1. I like really good music, by really talented musicians... but most of the time I would rather listen to manufactured, glossy pop music. I like all the disgusting, demeaning horrible rap music on the radio, and I love to listen to it when I am driving. It's so much fun to dance to!
2. As much as I would like to eat all vegan, organic and healthy food... I can't do it. I love hamburgers, pizza and milkshakes. I love putting cheese on everything. I eat whipped cream straight out of a can. It's no secret why I'm the size I am. I'm surprised I'm not bigger.
3. I am bad when it comes to gossip. I love to listen to it, but I rarely add to it. It can be gossip about celebrities, or people I know. But you can rest assured, if someone ever talks about you in front of me, I will definitely let you know.
4. I'm banned from my high school. After we graduated high school, a friend and I figured out the home address of a teacher we didn't like. We egged his house. My friend's boyfriend worked with this teacher, and he told her boyfriend to let us know that if we ever set foot in the school again he would call the police. Woops.
5. Sometimes when I sneeze, I pee my pants. Once when I was in a Halloween haunted corn maze, I got scared so badly that I peed myself. I obviously have a problem.
6. I have a handicapped tag for my car because I have arthritis. Except, I only really use it if I go to the mall and there isn't a space open. I take a handicapped spot. Technically I am allowed, but sometimes I feel fine and I don't need it and I do it anyway.
7. I love buying/collecting underwear and bras. I own way more pairs of underwear than any sane person should. I wear specific pairs of underwear with certain clothes and I have a special set of black underwear for that week. I also hatehatehate the word panties. I won't say it.

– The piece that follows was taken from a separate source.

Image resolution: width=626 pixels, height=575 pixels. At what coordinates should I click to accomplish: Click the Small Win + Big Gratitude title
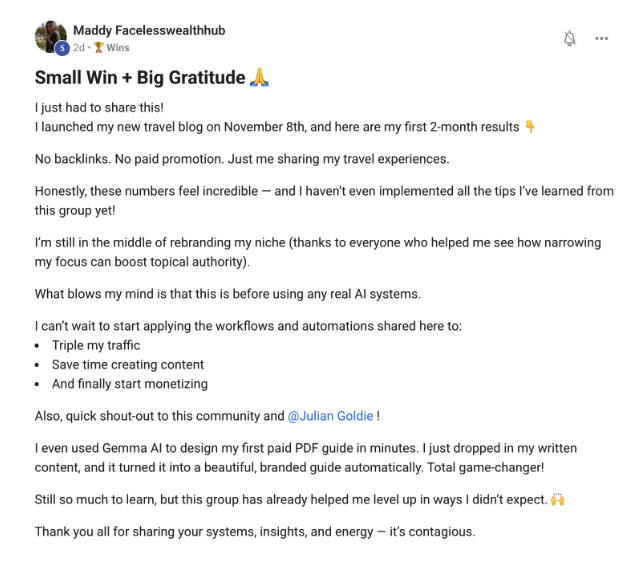(x=139, y=78)
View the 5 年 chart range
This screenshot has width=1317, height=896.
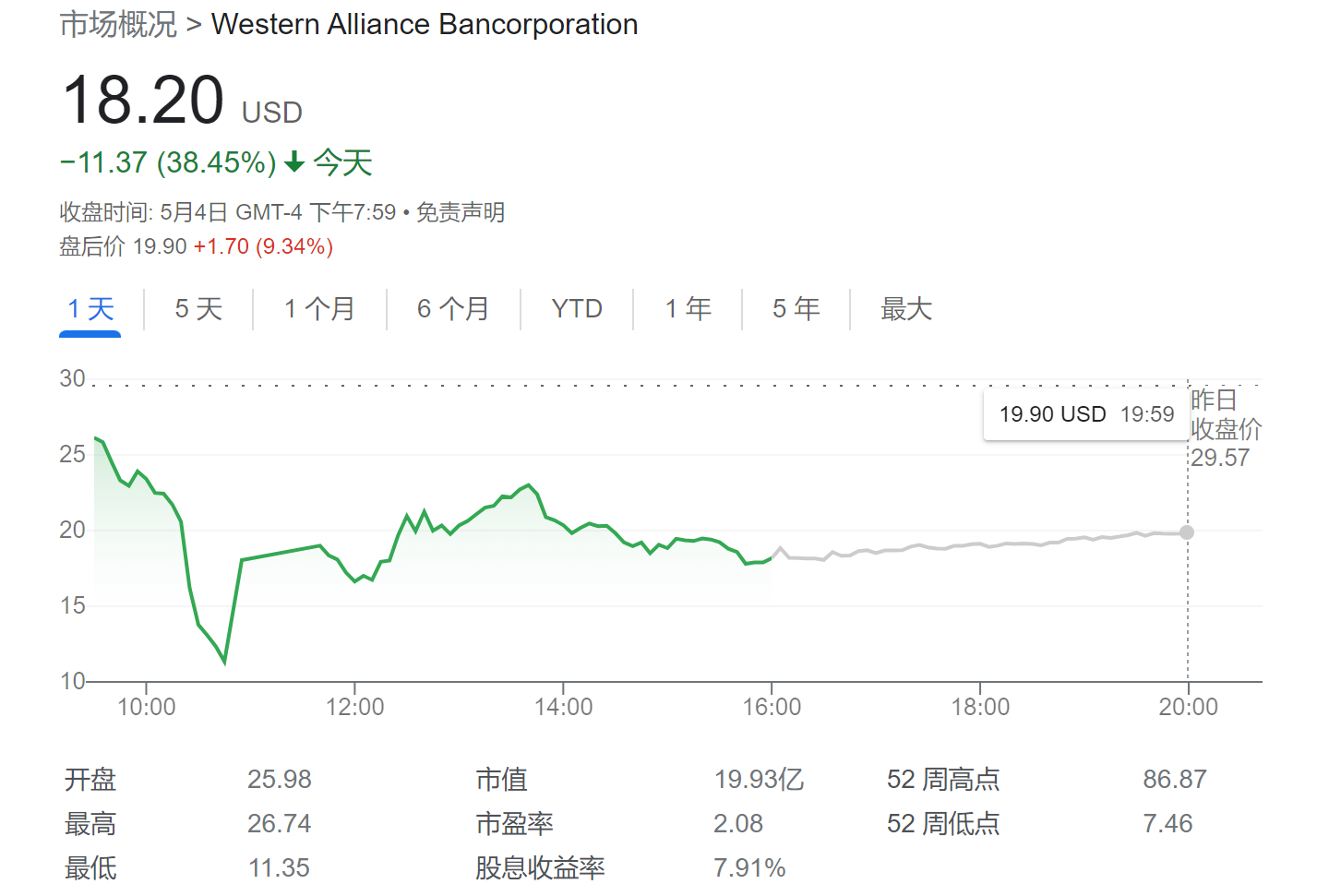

8. I also hate saying the word fiance. I never knew I was going to to have this problem until I became a fiance. It sounds so snobby, I hate to say it. I don't know what my problem is. When I was opening my bank account the other day, the bank man said "What brings you to Louisiana?" and I said "My b-iance. Well, my boyfriend... fiance. Not Beyonce. Even though she is a really good singer." He must have thought I was an IDIOT!
9. I can't leave the house without makeup on. I have been this way since I started wearing makeup in middle school. I won't even get the mail or go to the grocery store without makeup on. I don't wear a lot, but I like to at least make my face evened out and not have red spots all over the place.
10. I can't watch tv or listen to music if the volume is on an odd number. If it's on an odd number it bothers me and I have to turn it up or down to make it right.